By Tara N. Brewer
Special to DadsDivorce.com
What do you do when your happy matrimony suffers from infidelity?
Victims of infidelity might suffer from physical, mental, emotional and financial stress. Your untainted marriage has now become irreversibly broken, leaving you to wonder about the third party.
Where’s the retribution?
In North Carolina, two attorneys had a 17-year friendship that ended in betrayal. The victim, Christi Stern, accused her friend of having an affair with her husband.
According to Stern, the infidelity caused her stress that resulted in substantial damages. As retribution for these damages, she filed an alienation of affection lawsuit against her.
An alienation of affection lawsuit involves third party interference in a marriage. The victim of infidelity can bring action against the third party for interfering with the marriage.
This law only applies in specific states, such as Hawaii, Illinois, Mississippi, New Hampshire, New Mexico, North Carolina, South Dakota and Utah.
A successful alienation of affection claim must show a loving marriage, alienation of the love, and the third party’s malicious conduct to cause it.
Though these suits are rare, courts often award significant financial damages, according to NewsObserver.com. The paper reports earlier this year the wife of a trucking company owner was awarded $30 million in an alienation of affection lawsuit, one of the largest in state history.

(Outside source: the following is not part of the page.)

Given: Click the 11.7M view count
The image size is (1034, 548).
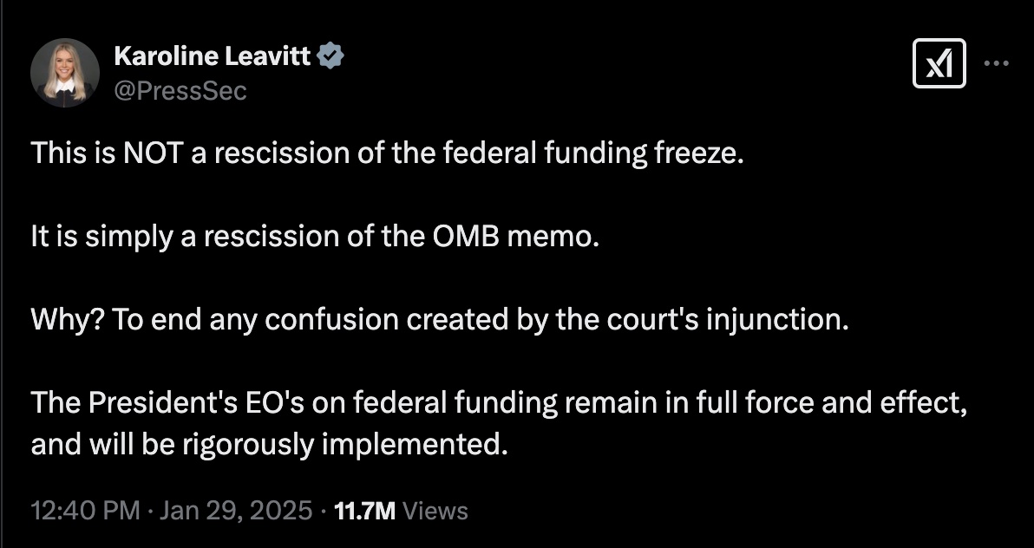Looking at the screenshot, I should (364, 511).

Cordell & Cordell attorney Aisha Pridgen said that North Carolina has recently changed their guidelines for the alienation of affection law.
This modification indicates that this lawsuit is only valid in a healthy marriage. The couple cannot be separated at the time of the indiscretion.

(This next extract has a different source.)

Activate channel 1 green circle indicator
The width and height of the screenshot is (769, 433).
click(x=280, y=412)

However, if you are able to establish that your spouse voluntary engaged in sexual relations with another man during the marriage, and that the man “wrongfully and maliciously” destroyed a loving relationship between you and your wife, there could be a potential claim for damages against the man.
If you live in one of the states that allow alienation of affection suits to be brought, contact a Cordell & Cordell office to discuss your rights.
3 comments on “Divorce Article: Is There Retribution For Marital Infidelity?”
@unknown: How about you apply this rule to all legal contracts also? When a person or business finds a better deal, they can just betray other person and other business by breaking the legal contract with impunity. Let’s see what that does the the economy. It will just crumble.
If a person is not happy in a marriage, he or she can first get divorced and then have affair with somebody else.
If either party decides to betray a marriage by cheating, its really just too bad for the other person in the marriage. We’re all adults here if one person has decided to have a relationship outside of the marriage, well that person didn’t care enough about the other to remain true. Pursue the 3rd party marriage breaker? Why bother. Your spouse and that person may have been the better match and just face it, marriage is a risk & the cheating spouse lost what was there at some point to proceed with the new fling. Why feed lawyers your money. Take the pain, as tough as it may be just regroup and find a better quality person. In time, that’s what most people do anyway. Hang on to your $ and split things with your soon to be ex, even if its somewhat uneven. The lawyers will take far, far more. Please remember these words.
Was this law previously in other states? If so, why did it go away? What can I do to get in changed in my state (GA)? Anyone who has suffered through this type of betrayal knows that the emotional, physical and financial toll is very real. How hypocritical our society is when I can sue over just about any contract but that of matrimony. Why have we so devalued what should be THE most sacred?